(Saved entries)
• • • •

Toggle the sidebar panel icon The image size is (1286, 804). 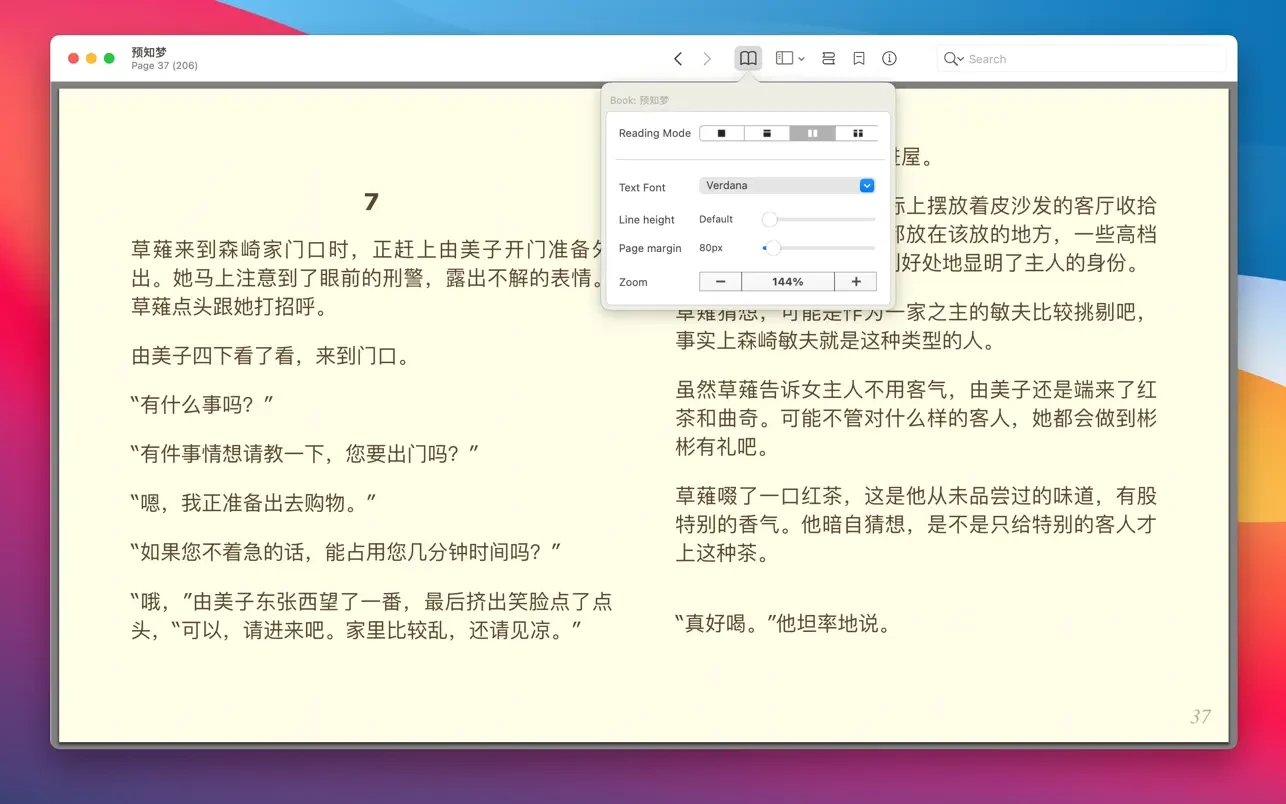785,59
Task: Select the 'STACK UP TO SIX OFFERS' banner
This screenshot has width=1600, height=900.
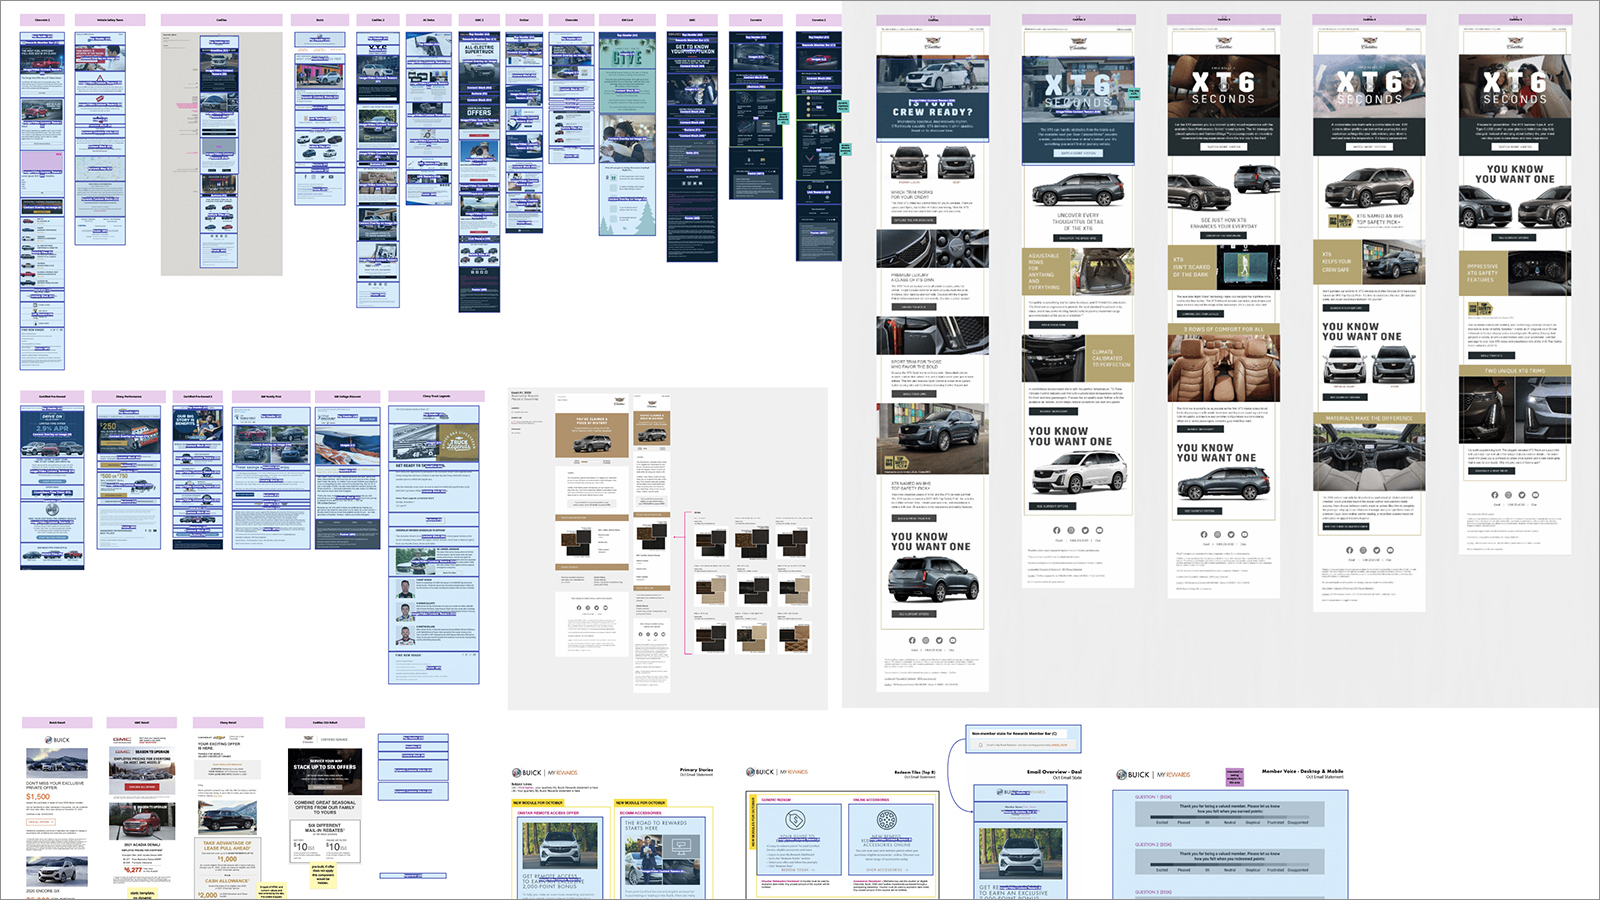Action: click(325, 766)
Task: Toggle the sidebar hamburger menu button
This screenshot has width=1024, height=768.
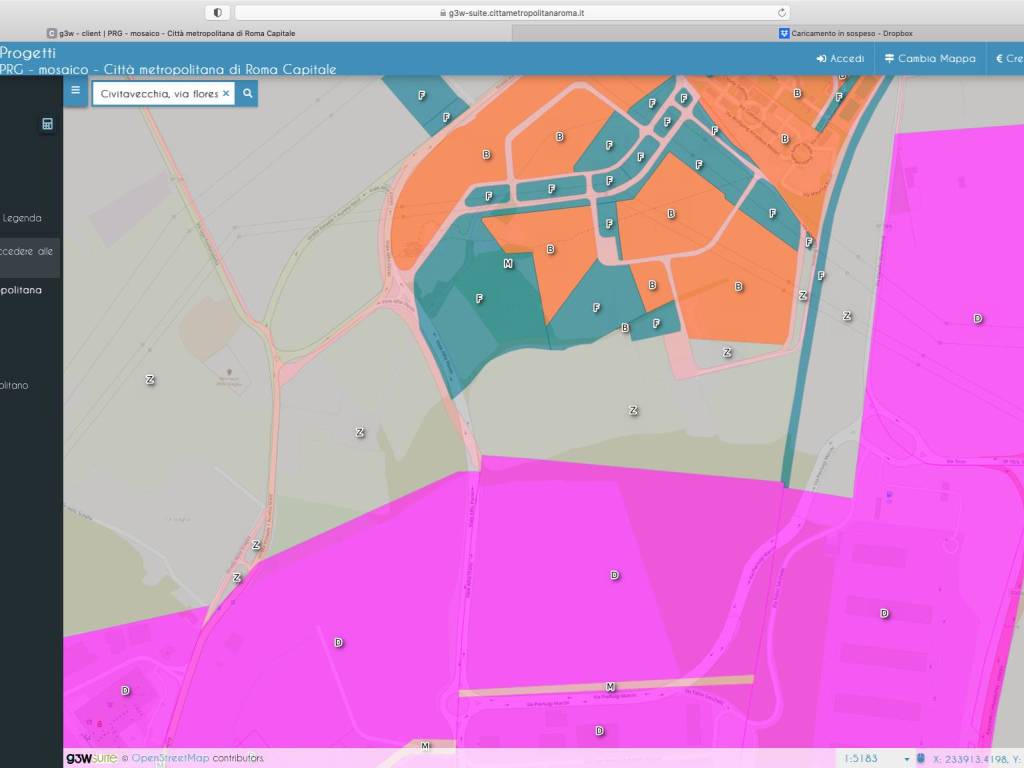Action: pyautogui.click(x=75, y=90)
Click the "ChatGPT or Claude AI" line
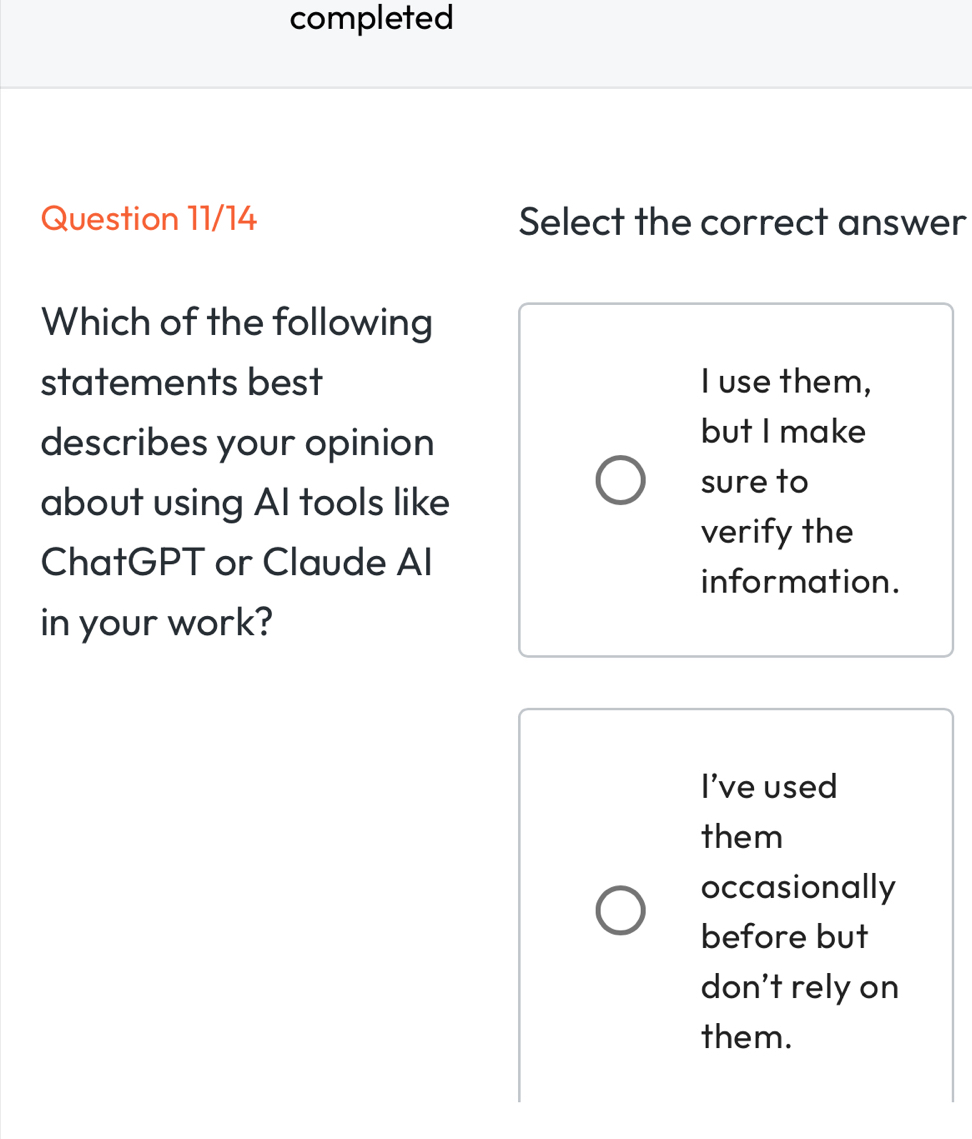This screenshot has height=1139, width=972. tap(237, 562)
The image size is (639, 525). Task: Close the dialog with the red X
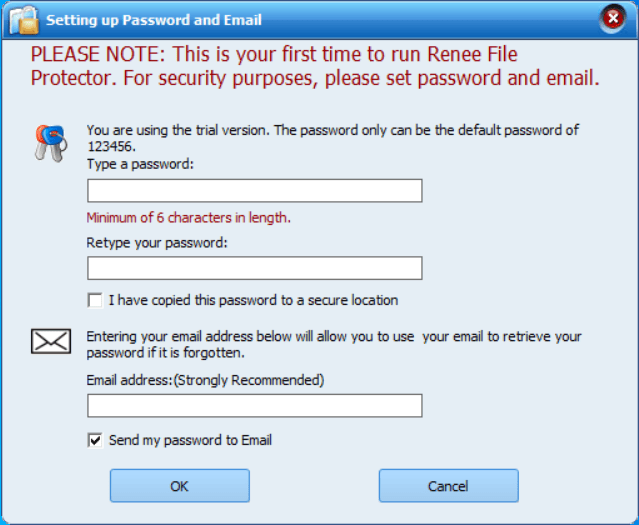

• • • •

The answer must be a single number: the count of lines above that contain the word "Task".

- [Worked solution]: 3